# [Text zur Analyse]
Bundesverfassungsgericht Wahlrecht benachteiligt Behinderte

Berlin · Menschen mit angeordneter Betreuung sollen wählen dürfen. So steht es im Koalitionsvertrag. Jetzt mahnt auch Karlsruhe, das Wahlrecht entsprechend zu ändern.

 Rund 85 000 Behinderte und psychisch Kranke dürfen in Deutschland nicht wählen. Zu Unrecht, wie das Bundesverfassungsgericht jetzt urteilte. Jetzt muss das Wahlrecht entsprechend geändert werden.

Rund 85 000 Behinderte und psychisch Kranke dürfen in Deutschland nicht wählen. Zu Unrecht, wie das Bundesverfassungsgericht jetzt urteilte. Jetzt muss das Wahlrecht entsprechend geändert werden.

Foto: dpa/Frank Rumpenhorst

Die Politik muss das Wahlrecht für Behinderte neu regeln. Das verlangt das Bundesverfassungsgericht in einem gestern veröffentlichten Urteil – und kommt damit einer überfälligen Entscheidung von Union und SPD zuvor. Schätzungsweise 85 000 Behinderte und psychisch Kranke dürfen in Deutschland nicht wählen. Zu Unrecht, wie die Karlsruher Richter nun befanden. Demnach verstoßen Teile des Bundeswahlgesetzes gegen die Verfassungsgrundsätze der Allgemeinheit der Wahl und des Verbots der Benachteiligung wegen einer Behinderung. Menschen, die auf gerichtlich bestellte Betreuung in allen Angelegenheiten angewiesen sind, dürften nicht pauschal von Wahlen ausgeschlossen werden, so die Richter. Zugleich wiesen sie darauf hin, dass Personen, die selbst eine Betreuungsvollmacht verfasst haben und im Familienkreis versorgt werden, nicht vom Entzug des Wahlrechts betroffen sind. Das sei eine „Ungleichbehandlung“.

# [Bereitgestellte Daten]
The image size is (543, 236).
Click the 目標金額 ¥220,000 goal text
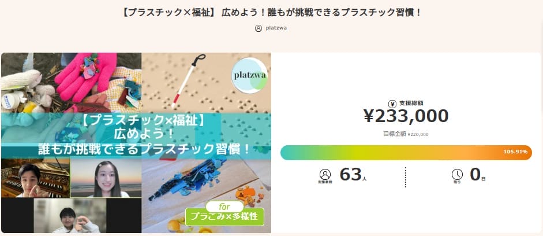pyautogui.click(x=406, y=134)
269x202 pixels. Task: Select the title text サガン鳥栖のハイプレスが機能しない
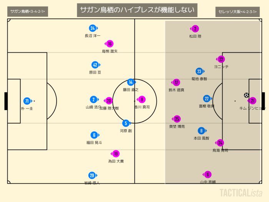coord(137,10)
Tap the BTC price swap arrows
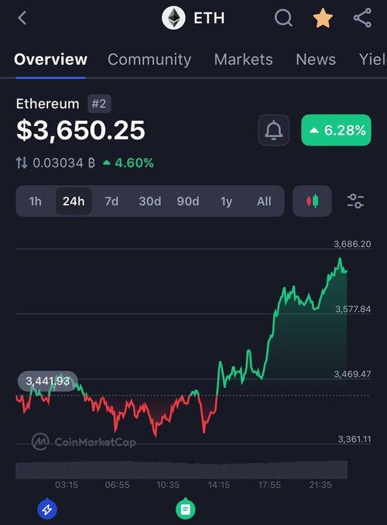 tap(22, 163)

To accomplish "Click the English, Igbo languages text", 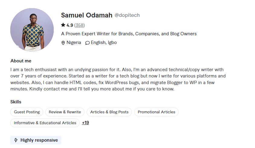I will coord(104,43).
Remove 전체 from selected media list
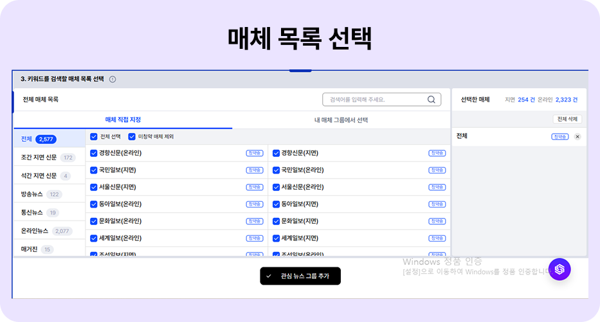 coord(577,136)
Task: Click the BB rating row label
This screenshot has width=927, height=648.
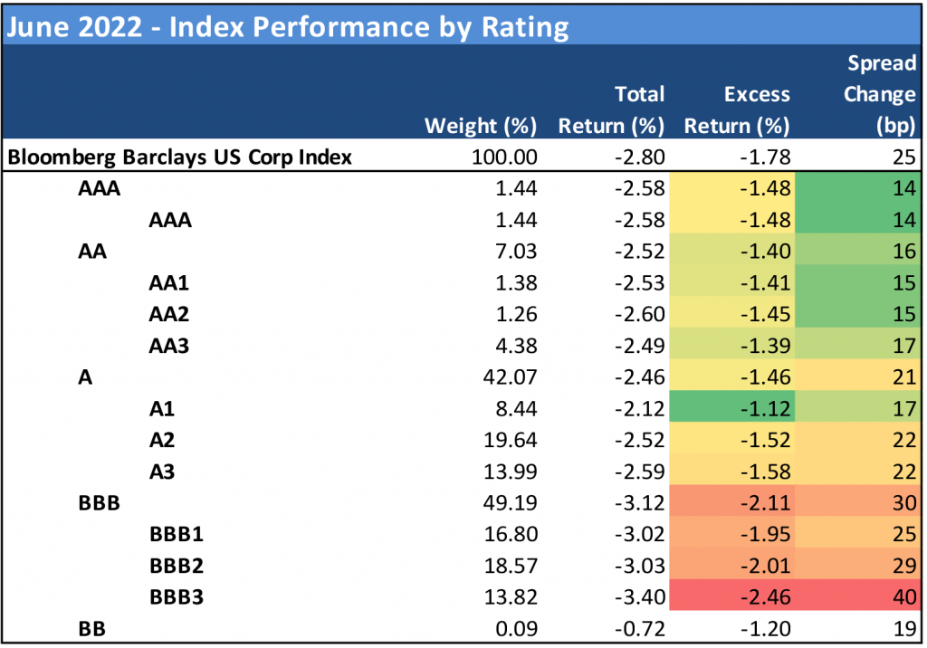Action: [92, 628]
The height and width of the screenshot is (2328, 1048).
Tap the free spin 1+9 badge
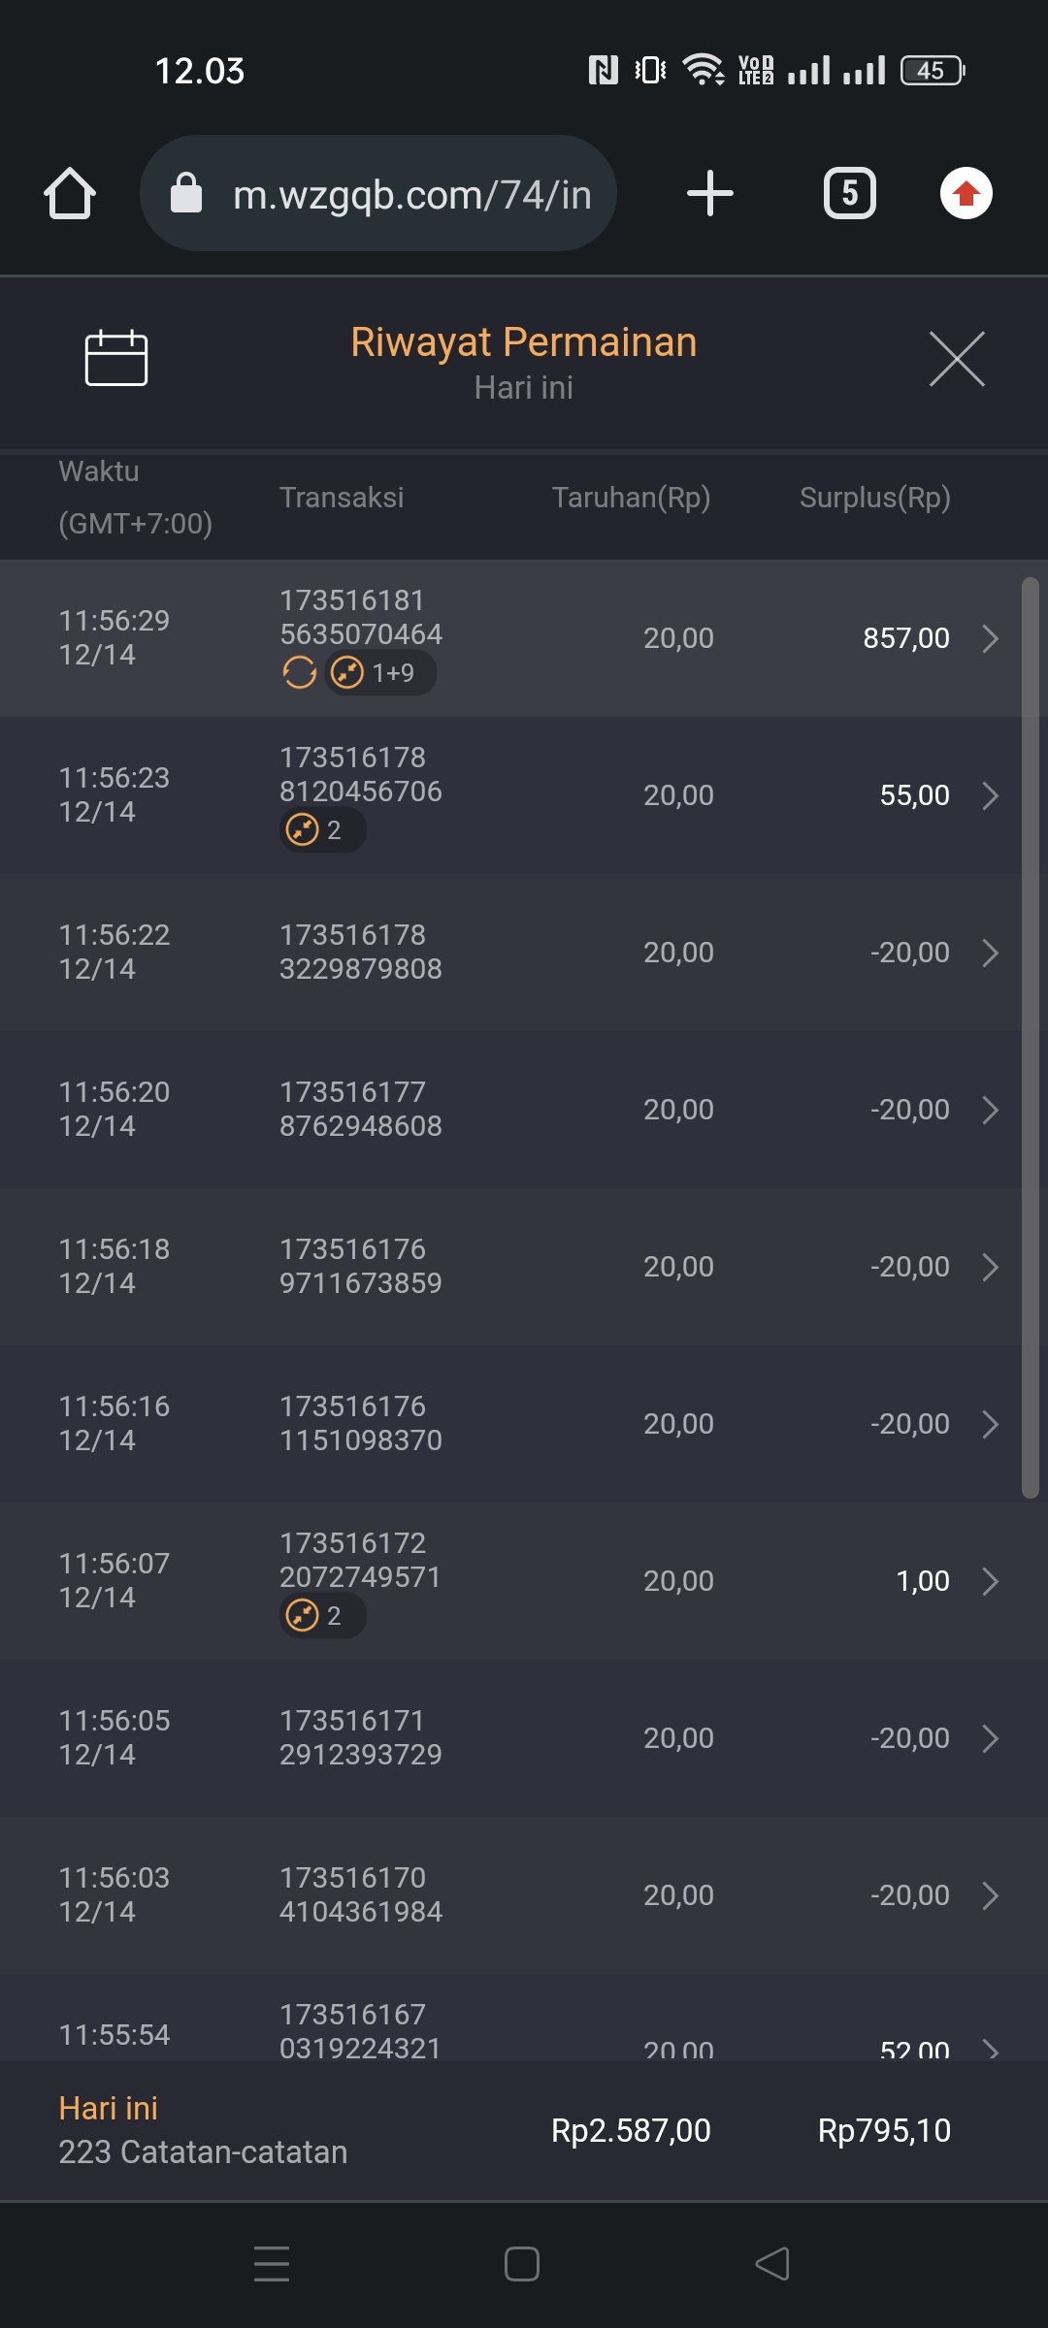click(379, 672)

...

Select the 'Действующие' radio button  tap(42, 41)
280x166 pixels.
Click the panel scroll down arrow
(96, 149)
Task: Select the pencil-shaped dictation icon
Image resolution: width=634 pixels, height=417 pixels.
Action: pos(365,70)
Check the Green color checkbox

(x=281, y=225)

# [Aufgabenstellung]
Gegen welche Verfassungsgrundsätze verstoßen laut dem Text über das Wahlrecht für Behinderte Teile des Bundeswahlgesetzes? Antworten Sie bitte in einem Satz.

# [Lösung der Aufgabe]
Teile des Bundeswahlgesetzes verstoßen gegen die Allgemeinheit der Wahl und gegen das Verbot der Benachteiligung wegen einer Behinderung.